■ PROBLEM DETAILS
Only the lines from the line containing "Image resolution: width=685" through the final line of the entries should be printed, exactly as given, with the pictures left out.

Stored items:
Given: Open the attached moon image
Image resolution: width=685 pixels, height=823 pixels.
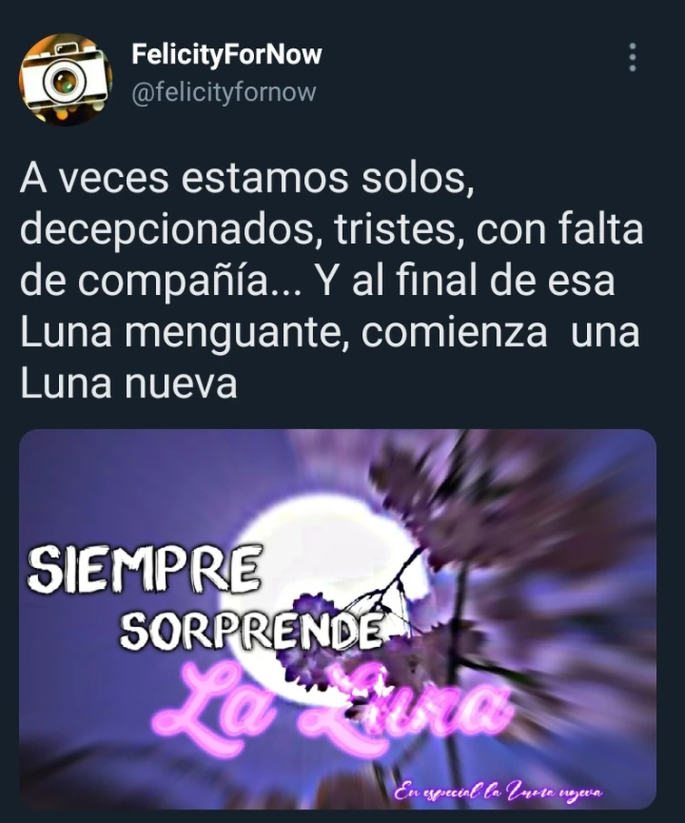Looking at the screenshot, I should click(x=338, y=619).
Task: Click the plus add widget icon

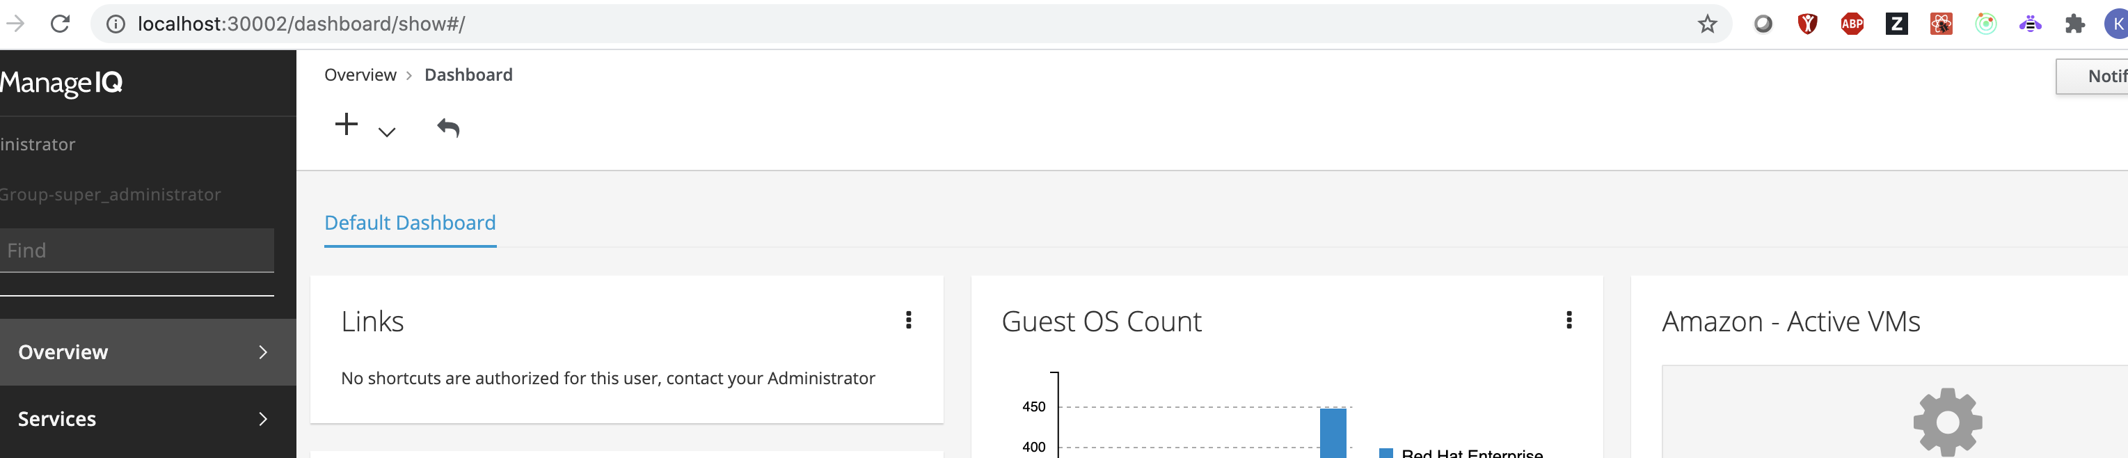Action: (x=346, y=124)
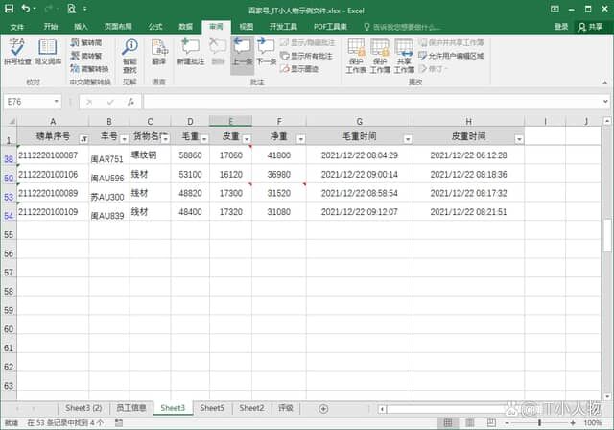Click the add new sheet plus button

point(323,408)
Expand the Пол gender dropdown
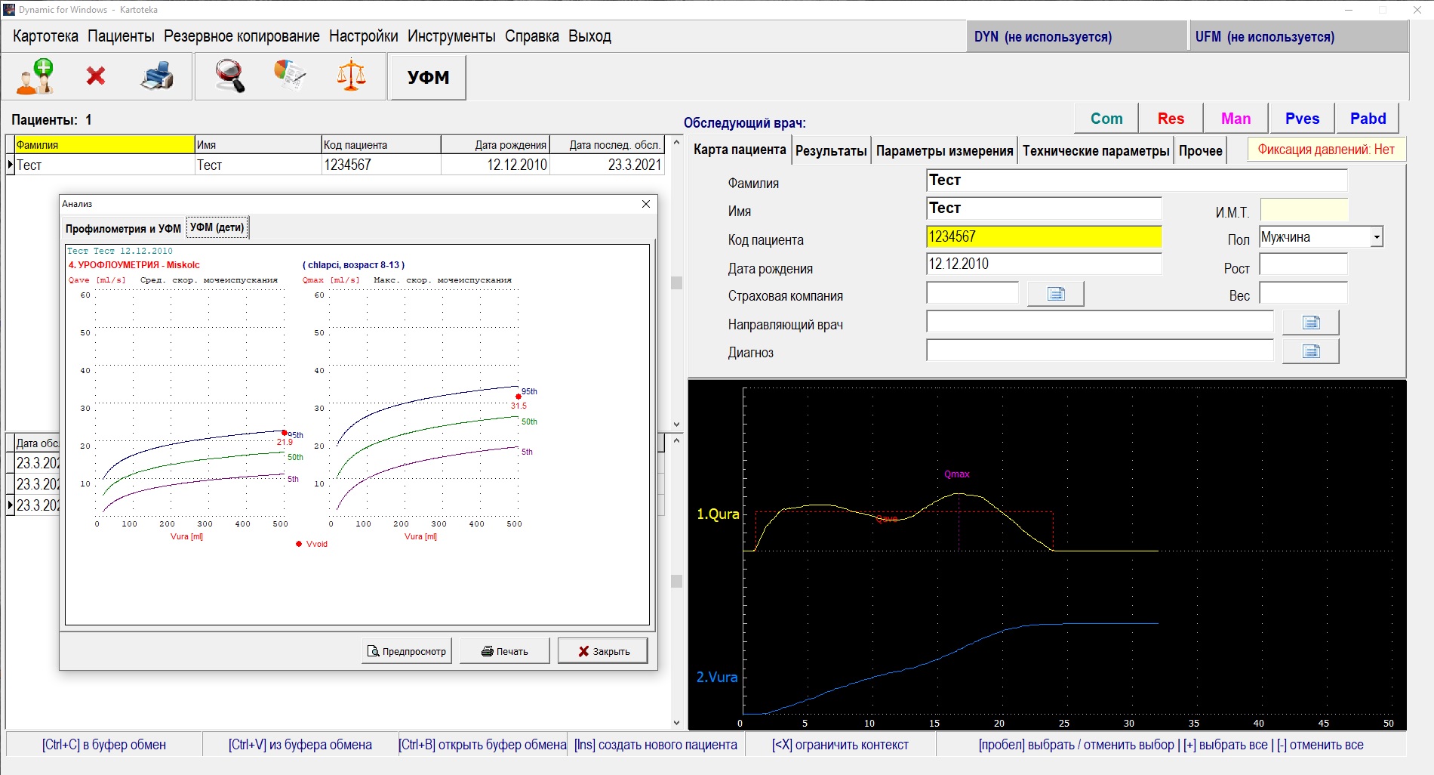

■ EXPECTED ANSWER
Image resolution: width=685 pixels, height=823 pixels.
Looking at the screenshot, I should click(x=338, y=619).
Task: Click the plus add widget icon

Action: (x=346, y=124)
Click the add new sheet plus button

point(323,408)
Expand the Пол gender dropdown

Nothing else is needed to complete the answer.